## Quoted passage

== Segment start ==

(July 24-August 4, 2006)
Summary of/Reactions to Day 2:
"THE COSMOLOGY OF SPACE" and
"EXPERIMENTS WITH MICROWAVES"
with Liz ("heavy sister") McCormack
Powers of Ten
Key (Philosophical) Points that emerged from talking w/ Liz:
Key Points that emerged from your reflecting afterwards
- there is no center (to the universe)
Joanna Russ, "Aesthetics," Feminisms: An Anthology of Literary Theory and Criticism, ed. Robyn Warhol & Diane Price Herndl, Rutgers U Press, 1997.
There used to be an odd, popular, and erroneous idea that the sun revolved around the earth. This has been replaced by an even odder, equally popular, and equally erroneous idea that the earth goes around the sun. In fact, the moon and the earth revolve around a common center, and this commonly-centered pair revolves w/ the sun around another common center, except that you must figure in all the solar planets here, so things get complicated. Then there is the motion of the solar system w/ regard to a great many other objects, e.g., the galaxy, and if at this point you ask what does the motion of the earth really look like from the center of the entire universe, say...the only answer is:
that is doesn't,
Because there isn't.
what does this mean for our attempts to "locate" or "center" our knowledge...?
- The Key to the Universe
- maps are collaborative: "share the map!"
- a map is only useful if you know where you are
- space itself is expanding (rather than objects expanding in space;
think/make: poppy seed bread...)
- 70% of the universe is mysterious "dark" energy
- "the visibility limit" is how far back we can look,
because of the age of the universe
- being educated is being on the boundary of knowledge:
it means walking out knowing that not everything is known
- on the connections between the "universal" and the "local,"

== Segment end ==

## Dataset extract

== Segment start ==

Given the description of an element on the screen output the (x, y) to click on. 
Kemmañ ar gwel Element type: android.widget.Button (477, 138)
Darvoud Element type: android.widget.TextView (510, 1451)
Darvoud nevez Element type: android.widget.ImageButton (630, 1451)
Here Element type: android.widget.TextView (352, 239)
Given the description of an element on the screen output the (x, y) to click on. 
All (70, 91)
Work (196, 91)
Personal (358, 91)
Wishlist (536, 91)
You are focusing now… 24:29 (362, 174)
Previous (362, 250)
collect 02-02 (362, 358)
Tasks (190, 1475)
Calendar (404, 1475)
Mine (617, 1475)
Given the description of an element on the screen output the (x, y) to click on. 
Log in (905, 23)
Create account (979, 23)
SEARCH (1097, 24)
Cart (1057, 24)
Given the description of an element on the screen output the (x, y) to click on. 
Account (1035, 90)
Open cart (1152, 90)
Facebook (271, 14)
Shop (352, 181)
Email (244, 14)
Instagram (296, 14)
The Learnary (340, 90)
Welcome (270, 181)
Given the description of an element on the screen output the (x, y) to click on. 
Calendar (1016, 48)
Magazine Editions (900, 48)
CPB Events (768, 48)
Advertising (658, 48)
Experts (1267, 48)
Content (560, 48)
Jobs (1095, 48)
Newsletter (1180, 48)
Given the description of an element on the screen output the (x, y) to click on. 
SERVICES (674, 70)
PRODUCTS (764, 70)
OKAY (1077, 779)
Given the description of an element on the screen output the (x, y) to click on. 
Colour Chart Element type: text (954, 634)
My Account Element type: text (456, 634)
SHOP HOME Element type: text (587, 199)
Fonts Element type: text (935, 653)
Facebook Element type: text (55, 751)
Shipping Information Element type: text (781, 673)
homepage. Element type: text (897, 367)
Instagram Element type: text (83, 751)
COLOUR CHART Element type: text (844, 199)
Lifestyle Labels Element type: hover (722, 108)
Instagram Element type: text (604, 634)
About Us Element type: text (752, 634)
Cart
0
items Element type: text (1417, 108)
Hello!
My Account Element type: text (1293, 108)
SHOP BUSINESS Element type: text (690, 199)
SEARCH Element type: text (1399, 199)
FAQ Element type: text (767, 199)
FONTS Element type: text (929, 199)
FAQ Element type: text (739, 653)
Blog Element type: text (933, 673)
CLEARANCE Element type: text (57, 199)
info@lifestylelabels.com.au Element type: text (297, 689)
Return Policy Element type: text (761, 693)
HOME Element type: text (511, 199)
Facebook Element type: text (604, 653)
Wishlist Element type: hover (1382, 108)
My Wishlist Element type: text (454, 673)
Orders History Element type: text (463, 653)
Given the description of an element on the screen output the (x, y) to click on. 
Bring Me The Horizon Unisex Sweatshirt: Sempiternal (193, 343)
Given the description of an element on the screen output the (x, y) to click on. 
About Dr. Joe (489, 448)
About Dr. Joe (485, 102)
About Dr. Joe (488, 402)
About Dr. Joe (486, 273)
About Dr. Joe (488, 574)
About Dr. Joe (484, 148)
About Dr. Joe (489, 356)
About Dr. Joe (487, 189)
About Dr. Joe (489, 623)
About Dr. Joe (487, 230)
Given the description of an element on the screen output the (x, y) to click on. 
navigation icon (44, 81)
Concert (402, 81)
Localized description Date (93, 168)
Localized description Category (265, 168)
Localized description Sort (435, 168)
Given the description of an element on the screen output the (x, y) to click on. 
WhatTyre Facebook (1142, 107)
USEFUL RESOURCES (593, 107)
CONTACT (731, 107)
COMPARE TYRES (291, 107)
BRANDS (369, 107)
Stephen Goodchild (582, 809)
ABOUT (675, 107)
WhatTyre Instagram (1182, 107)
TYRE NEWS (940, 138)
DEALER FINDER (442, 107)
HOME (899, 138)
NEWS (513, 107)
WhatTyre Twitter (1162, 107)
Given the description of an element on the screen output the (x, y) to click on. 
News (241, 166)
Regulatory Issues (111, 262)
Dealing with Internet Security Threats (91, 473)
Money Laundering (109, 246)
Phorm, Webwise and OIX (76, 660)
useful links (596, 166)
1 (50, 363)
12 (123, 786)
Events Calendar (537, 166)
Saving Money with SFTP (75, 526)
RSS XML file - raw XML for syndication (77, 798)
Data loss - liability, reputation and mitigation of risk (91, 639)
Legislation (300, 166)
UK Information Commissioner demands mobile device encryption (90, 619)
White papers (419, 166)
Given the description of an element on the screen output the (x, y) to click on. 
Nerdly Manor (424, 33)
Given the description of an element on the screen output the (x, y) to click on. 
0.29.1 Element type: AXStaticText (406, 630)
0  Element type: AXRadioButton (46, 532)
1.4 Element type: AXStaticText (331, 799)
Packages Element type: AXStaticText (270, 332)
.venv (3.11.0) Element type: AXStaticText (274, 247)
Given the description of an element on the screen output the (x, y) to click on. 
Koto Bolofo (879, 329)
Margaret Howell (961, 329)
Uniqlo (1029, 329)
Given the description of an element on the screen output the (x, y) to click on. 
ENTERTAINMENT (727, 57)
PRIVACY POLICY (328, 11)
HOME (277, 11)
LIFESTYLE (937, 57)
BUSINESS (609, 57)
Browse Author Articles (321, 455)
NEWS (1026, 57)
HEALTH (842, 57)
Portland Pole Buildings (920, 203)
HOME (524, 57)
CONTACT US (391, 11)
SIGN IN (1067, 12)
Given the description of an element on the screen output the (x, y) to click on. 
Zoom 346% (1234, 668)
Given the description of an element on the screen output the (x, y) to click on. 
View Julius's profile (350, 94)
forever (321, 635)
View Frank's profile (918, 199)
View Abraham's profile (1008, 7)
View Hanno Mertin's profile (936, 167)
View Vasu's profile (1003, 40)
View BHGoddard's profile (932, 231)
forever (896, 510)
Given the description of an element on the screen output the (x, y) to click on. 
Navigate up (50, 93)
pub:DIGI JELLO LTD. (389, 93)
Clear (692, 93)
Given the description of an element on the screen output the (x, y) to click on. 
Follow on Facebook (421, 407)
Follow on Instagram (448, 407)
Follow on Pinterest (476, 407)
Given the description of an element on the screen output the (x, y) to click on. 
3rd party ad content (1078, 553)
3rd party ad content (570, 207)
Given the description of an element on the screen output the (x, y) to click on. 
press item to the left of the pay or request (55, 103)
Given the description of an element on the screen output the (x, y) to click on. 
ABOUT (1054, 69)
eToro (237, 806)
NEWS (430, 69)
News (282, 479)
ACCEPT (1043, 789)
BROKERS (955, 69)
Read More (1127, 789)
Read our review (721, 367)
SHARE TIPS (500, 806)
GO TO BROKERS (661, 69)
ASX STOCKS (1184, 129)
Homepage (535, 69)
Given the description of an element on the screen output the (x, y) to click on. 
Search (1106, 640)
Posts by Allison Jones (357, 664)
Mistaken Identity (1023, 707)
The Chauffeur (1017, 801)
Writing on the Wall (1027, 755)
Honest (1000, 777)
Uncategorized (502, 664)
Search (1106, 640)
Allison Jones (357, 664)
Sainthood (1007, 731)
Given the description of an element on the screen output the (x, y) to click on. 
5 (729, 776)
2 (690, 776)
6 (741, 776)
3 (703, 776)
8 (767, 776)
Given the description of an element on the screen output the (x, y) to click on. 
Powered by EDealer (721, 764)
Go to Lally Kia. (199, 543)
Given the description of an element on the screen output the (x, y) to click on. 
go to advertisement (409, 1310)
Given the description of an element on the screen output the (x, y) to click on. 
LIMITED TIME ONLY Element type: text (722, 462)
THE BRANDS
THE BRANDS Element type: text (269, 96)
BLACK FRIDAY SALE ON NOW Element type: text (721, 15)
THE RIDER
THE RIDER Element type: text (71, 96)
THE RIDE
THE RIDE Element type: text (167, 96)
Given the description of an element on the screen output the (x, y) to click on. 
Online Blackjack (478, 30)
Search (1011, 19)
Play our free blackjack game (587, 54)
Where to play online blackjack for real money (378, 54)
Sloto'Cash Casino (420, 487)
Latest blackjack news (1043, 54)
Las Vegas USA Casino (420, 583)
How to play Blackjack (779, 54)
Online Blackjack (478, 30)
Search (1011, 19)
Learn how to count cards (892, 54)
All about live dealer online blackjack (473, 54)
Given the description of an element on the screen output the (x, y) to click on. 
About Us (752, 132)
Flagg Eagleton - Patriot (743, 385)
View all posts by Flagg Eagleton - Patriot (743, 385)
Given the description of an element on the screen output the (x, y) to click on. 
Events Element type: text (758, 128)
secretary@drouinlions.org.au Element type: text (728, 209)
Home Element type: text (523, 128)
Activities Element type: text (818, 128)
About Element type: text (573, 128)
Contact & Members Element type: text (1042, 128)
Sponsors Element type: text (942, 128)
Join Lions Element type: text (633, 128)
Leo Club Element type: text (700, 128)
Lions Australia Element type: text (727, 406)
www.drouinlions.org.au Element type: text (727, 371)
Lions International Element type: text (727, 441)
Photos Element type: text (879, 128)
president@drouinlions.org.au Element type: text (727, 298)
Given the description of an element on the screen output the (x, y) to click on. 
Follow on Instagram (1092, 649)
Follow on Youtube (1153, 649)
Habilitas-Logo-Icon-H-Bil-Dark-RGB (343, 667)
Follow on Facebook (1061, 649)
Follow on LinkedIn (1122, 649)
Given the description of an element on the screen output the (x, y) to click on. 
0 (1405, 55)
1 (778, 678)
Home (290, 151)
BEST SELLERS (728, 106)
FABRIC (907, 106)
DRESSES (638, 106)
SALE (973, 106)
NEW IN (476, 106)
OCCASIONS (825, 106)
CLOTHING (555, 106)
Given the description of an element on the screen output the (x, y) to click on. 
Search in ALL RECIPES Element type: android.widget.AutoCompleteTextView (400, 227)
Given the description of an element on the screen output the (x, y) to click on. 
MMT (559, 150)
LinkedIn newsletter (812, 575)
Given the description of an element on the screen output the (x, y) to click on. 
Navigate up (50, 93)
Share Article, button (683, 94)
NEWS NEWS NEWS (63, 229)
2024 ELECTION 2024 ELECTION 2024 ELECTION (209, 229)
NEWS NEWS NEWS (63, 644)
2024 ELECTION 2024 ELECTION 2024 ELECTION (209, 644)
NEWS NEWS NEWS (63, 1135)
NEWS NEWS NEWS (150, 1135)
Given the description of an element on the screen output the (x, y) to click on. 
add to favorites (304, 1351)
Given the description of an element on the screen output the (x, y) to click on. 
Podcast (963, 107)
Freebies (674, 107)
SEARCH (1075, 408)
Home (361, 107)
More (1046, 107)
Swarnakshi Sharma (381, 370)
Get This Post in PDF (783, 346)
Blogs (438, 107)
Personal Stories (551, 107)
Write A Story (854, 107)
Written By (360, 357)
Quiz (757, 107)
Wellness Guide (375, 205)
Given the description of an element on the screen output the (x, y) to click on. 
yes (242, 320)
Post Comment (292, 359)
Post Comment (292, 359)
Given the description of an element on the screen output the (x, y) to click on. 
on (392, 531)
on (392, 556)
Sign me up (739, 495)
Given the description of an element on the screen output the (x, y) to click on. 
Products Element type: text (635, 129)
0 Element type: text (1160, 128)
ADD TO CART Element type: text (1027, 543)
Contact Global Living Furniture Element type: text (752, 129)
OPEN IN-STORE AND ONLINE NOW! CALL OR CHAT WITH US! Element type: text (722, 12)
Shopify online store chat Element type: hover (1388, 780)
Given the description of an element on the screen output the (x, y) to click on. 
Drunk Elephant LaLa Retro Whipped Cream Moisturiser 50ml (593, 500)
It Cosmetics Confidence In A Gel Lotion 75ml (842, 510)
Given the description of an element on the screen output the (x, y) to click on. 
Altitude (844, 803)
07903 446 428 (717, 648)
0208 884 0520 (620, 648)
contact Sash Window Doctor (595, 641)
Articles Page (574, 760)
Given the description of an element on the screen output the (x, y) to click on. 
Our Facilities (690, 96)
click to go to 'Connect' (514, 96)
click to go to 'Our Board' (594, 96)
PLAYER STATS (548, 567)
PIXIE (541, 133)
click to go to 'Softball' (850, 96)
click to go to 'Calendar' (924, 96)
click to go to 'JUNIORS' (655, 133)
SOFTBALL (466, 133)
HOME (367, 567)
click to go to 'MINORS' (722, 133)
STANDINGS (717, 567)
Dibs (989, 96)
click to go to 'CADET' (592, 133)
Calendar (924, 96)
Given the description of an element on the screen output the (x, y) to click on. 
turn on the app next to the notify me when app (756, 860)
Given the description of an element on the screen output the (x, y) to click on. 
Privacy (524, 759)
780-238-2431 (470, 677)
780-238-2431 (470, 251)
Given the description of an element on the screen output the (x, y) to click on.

== Segment end ==

## Instructions
- A) Decide whether each statement agrees with the cosmology notes: (i) 70% of the universe is dark energy; (ii) objects expand within space, rather than space itself expanding; (iii) a map is useful only if you know where you are. Answer yes or no for each, quoting the deciding words of the notes.
- B) Continue the cosmology notes from the point where they stop.

## Task-by-task results
- A)
(i) Yes: "70% of the universe is mysterious "dark" energy"
(ii) No: "space itself is expanding (rather than objects expanding in space;"
(iii) Yes: "a map is only useful if you know where you are"

- B)
- between Liz's presentations and possible applications in your classrooms,
on the advantages of having your students go exploring,
to gather data on a "real" (i.e. as-yet-unanswered) question,
vs. having them search out multiple ways of finding a "right" answer:
How much, indeed?
- Mingh: the concept of microwaves is a bit too far removed from reality for my students.
- Deb: There are ... a number of concepts that don't ground easily in kid's personal experiences...it is always difficult to help them wrap their minds around really big numbers. I'd like to continue to explore how to balance the "right" answers with the open ended and how to help them integrate and relate the big concepts to their lives.
- Dalia: I would work backwards from Liz in that I would start with the local and then expand out to talk about the galaxies
- Jack: The radiating light that arrives on our planet, warming it, may have a connection to the microwaves that we use to heat our food.
- Regina: The unit of cosmololgy is not truly appropriate for the Lifeskills. However I can adapt the movement and interactions of objects in space to how people interact (maybe).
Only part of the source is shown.